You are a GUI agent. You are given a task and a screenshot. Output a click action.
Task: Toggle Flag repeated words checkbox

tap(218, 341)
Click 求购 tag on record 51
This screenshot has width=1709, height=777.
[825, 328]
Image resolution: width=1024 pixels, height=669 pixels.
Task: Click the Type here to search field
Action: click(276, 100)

» What is being asked
All of the entries above, written out exactly, make up the reply.

» Task output
You are a GUI agent. You are given a task and a screenshot. Output a click action.
Task: Toggle Flag repeated words checkbox

tap(218, 341)
Click 求购 tag on record 51
This screenshot has width=1709, height=777.
[825, 328]
Image resolution: width=1024 pixels, height=669 pixels.
Task: Click the Type here to search field
Action: click(276, 100)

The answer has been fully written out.